District 103 is piloting the purchase of interactive boards that allow teachers and students to work directly on a projected color display. If successfully implemented, the boards will rolled out to all classrooms over the next three years. | Courtesy of Epson

Lyons-Brookfield Elementary School District 103 plans to spend about $200,000 over the next three and a half years to outfit all its classrooms with interactive projectors that can turn a wall or a white board into an interactive board.

At its Dec. 18 meeting, the District 103 Board of Education voted 5 to 0 to authorize spending $18,000 this spring to purchase nine Epson projectors and the associated software for a pilot program of the system. Nine classrooms will be selected to pilot the Epson BrightLink 685 WI Base System.

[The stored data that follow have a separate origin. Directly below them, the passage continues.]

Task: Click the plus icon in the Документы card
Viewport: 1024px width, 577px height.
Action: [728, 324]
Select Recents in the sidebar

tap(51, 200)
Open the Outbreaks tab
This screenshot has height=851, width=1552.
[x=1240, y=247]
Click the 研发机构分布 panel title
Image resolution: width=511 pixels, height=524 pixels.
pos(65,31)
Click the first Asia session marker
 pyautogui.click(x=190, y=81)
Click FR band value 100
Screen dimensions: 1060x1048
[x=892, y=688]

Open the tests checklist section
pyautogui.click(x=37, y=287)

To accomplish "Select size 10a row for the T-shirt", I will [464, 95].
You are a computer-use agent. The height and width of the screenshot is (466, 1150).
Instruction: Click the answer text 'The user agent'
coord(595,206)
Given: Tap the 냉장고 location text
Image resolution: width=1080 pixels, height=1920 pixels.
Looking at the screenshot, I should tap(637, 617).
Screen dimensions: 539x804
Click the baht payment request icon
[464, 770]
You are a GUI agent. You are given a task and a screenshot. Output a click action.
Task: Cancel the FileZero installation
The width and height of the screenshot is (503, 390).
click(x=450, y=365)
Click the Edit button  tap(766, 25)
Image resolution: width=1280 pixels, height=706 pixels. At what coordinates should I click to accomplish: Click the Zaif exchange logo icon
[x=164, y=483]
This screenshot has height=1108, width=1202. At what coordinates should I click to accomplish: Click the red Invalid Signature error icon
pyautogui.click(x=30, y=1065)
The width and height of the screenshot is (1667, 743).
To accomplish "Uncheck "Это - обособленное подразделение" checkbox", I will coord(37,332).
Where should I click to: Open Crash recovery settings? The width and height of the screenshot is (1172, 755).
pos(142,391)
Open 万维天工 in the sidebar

Many of the projectors now in use in District 103 classrooms are malfunctioning and replacement parts cannot be purchased, because the manufacturer no longer makes the product, Director of Curriculum and Instruction Darek Naglak told the school board.

If the reviews from the pilot use of the Epson BrightLink system are positive, the district will spend about $60,000 over each of the next three years to purchase the system for each classroom in the district. 

This spring the teachers piloting the system will be observed by Naglak and principals. The teachers involved in the pilot program will also provide written feedback about the system.

If the board goes ahead after the pilot, grades one, four, and seven will get the projectors and software in the 2018-19 school year. In the 2019-20 grades two, five, and eight will get the system, and in the 2020-21 grades three and six, along with kindergarten classrooms, will be outfitted with the system.

“Yes it’s an investment, but it’s going back to the kids,” said school board President Marge Hubacek before the vote. 

Naglak was enthusiastic about the technology and the possibilities in his presentation to the school board. The system is in use in Westchester School District 92½. 

Naglak and Edison School Principal Jan Bernard observed the system being used in Westchester and came away very impressed.

“We’re expecting kids to interact with the technology,” Bernard said.

The devices can project on to a screen or bare wall and students can touch the display, like a touch screen, to write or erase words and numbers, draw figures or move elements.

Each projector and the associated software costs about $2,000, which Naglak said is about half the price of a Smartboard.

Naglak said all math and language arts classes offer interactive learning activities that can benefit from the interactive boards.

The Epson system puts out an interactive display that features high color contrast and brightness and has dual pen-based interactivity that allows up to two users to write on any wall or existing whiteboard.

Assistant principal at Lincoln?

In other District 103 news, the school board is considering whether to hire an assistant principal at Lincoln School next year. 

Lincoln School, which is in Brookfield, is the largest elementary school in the district with an enrollment of about 460 students. Counting pre-school enrollment, about 560 kids attend Lincoln School.

“That’s an awful lot of students for one person,” said District 103 Superintendent Carol Baker, who brought the idea of creating an assistant principal position at Lincoln to the school board.

When former Lincoln School Principal Katie Schumann was first hired by District 103 12 years ago, she served as an assistant principal at both Lincoln and George Washington Middle School. 

When Schumann became the principal at Lincoln nine years ago, the half-time assistant principal position at Lincoln School was cut. Schumann resigned as principal at Lincoln School last year; Theresa Silva was hired to replace her. 

Hubacek said that she wants more information, including how many teachers the district’s preschool director, Chris Newell, evaluates before deciding whether to create a new position. Newell is based at Lincoln School.

“I think it could happen, but we still have to get, for me, a lot more information before we add another administrator on,” Hubacek said. “But I think it’s doable.”